In 2.4, the code worked fine, in 2.9 it now fails.  Here's the code:
public void testDeletions() throws Exception {
    log.info("----------------testDeletions()-------------");
    //we should have indexed already
    IndexReader reader = IndexReader.open(directory, false);
    assertTrue("reader is null and it shouldn't be", reader != null);
    Document doc = reader.document(0);
    assertTrue("doc is null and it shouldn't be", doc != null);
    reader.deleteDocument(0);
assertTrue(reader.isDeleted(0) + " does not equal: " + true, reader.isDeleted(0) == true);
    try {
doc = reader.document(0); //verify the document is not retrievable
      assertTrue(doc.toString(), false);
    } catch (IllegalArgumentException e) {

    }

    log.info("----------------end testDeletions()-------------");
  }

This is, of course, due to LUCENE-1708:

* LUCENE-1708 - IndexReader.document() no longer checks if the document is deleted.
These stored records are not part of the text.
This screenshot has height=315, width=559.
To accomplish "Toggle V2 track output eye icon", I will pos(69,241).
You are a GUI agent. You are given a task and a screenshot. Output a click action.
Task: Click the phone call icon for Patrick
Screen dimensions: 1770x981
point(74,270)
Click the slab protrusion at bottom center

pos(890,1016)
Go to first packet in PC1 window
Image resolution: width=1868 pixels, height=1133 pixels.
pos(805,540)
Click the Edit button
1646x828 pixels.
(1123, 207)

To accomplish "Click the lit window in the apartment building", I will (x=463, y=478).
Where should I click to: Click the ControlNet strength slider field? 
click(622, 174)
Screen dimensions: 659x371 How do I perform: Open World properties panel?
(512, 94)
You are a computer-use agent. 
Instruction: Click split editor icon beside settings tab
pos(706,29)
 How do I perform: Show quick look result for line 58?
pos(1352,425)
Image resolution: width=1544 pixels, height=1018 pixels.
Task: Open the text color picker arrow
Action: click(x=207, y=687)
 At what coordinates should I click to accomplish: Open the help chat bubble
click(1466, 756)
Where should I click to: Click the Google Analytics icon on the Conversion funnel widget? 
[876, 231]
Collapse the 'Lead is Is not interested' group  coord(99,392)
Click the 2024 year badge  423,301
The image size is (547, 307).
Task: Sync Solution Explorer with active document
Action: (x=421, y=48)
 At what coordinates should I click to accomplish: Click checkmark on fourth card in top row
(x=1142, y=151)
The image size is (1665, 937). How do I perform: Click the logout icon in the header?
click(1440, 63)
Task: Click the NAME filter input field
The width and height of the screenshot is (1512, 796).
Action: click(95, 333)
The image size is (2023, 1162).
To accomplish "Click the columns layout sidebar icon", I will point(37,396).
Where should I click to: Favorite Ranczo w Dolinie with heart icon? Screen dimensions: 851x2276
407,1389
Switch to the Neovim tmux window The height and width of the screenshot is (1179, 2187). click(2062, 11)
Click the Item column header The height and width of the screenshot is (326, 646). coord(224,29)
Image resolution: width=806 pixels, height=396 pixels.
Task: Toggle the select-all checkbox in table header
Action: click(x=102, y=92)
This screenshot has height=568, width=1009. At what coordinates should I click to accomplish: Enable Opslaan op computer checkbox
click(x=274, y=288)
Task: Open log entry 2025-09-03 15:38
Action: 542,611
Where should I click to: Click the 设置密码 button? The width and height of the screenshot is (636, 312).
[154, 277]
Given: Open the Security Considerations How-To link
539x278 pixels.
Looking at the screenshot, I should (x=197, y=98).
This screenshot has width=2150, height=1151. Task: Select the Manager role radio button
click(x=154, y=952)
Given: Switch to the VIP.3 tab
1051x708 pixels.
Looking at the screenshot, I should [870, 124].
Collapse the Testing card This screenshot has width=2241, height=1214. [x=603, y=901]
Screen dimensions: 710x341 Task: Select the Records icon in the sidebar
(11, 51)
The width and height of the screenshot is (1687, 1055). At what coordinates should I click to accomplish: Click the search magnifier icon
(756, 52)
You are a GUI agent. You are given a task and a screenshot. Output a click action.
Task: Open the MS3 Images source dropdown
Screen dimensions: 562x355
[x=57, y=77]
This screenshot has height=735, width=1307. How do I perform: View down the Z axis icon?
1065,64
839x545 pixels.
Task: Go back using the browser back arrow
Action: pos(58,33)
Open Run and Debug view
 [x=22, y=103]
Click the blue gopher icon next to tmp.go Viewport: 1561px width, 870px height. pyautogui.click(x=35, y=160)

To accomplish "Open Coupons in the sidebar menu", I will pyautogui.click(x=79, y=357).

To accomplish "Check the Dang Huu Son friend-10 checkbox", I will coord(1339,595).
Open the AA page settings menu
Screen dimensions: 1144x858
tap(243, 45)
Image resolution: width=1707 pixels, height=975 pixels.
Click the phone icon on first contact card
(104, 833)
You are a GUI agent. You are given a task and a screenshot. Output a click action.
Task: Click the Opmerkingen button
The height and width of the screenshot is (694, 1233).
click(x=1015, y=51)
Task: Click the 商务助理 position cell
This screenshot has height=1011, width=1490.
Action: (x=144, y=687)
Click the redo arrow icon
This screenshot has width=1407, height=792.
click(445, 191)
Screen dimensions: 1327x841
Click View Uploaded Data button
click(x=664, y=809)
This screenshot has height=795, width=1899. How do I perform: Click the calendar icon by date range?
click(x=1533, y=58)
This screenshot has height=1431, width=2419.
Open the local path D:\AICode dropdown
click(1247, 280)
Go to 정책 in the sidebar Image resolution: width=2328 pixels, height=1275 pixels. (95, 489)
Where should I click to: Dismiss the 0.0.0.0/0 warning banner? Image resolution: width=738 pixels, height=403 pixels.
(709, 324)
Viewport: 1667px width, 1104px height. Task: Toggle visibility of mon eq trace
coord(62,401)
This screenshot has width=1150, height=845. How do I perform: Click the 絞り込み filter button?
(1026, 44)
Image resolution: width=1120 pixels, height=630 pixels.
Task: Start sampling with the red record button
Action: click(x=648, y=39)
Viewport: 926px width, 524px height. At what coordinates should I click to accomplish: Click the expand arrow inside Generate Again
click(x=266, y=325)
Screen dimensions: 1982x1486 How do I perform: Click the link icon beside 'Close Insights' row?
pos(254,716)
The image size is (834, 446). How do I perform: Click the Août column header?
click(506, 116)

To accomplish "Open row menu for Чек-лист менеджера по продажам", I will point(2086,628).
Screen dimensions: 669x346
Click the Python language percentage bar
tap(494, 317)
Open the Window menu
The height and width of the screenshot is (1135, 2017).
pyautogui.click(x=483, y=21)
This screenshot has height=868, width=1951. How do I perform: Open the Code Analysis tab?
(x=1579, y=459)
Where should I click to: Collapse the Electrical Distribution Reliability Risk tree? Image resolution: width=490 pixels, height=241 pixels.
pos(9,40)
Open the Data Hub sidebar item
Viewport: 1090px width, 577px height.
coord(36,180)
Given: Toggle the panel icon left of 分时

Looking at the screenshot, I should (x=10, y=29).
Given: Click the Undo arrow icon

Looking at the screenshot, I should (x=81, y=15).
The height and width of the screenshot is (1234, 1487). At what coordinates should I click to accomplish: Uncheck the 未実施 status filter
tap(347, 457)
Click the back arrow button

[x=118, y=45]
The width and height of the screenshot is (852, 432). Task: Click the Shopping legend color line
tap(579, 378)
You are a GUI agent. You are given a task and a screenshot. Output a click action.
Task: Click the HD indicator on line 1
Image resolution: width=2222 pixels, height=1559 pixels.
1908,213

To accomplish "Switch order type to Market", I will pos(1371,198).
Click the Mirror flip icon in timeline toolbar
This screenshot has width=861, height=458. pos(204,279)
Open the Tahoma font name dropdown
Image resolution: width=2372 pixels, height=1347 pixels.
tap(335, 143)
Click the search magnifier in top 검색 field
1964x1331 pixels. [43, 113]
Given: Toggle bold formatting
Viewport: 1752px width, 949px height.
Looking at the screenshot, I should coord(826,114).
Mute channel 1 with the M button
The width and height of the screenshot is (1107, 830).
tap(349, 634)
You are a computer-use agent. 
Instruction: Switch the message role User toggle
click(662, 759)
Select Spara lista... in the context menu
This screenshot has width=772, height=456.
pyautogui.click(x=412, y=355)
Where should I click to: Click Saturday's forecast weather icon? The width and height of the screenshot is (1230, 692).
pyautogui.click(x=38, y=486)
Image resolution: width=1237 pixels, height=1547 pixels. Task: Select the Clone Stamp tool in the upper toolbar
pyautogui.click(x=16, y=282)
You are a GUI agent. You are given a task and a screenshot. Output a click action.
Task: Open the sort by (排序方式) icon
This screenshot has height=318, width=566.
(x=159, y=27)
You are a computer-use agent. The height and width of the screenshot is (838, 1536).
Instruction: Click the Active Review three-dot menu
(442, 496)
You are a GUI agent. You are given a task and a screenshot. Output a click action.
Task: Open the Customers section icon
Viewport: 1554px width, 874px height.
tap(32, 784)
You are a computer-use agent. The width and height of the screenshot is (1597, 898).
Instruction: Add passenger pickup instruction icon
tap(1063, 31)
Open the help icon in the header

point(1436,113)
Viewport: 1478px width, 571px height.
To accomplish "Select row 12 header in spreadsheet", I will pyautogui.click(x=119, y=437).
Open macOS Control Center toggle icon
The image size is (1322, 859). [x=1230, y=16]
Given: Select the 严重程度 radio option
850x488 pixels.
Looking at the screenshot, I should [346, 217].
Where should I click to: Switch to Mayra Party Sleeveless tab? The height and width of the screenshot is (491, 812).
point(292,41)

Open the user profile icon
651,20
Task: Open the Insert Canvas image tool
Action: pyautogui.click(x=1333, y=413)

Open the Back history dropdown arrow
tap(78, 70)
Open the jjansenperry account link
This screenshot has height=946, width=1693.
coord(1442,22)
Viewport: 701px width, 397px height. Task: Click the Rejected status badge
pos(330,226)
You can call IndexReader.isDeleted(n) prior to calling document(n).
    (Shai Erera via Mike McCandless)

However, it seems like this is a break in back-compat as it requires people to actively change their code. Granted, my test case is admittedly contrived, but I wonder if other people come across this. I understand that I'm not going to find (search) a deleted document so in most cases it's not a big deal, but plenty of people use Lucene as a document store, too, and may access documents directly such that their code may now well be broken.

Anyone against me moving the issue from the Runtime changes section to the Back Compat section?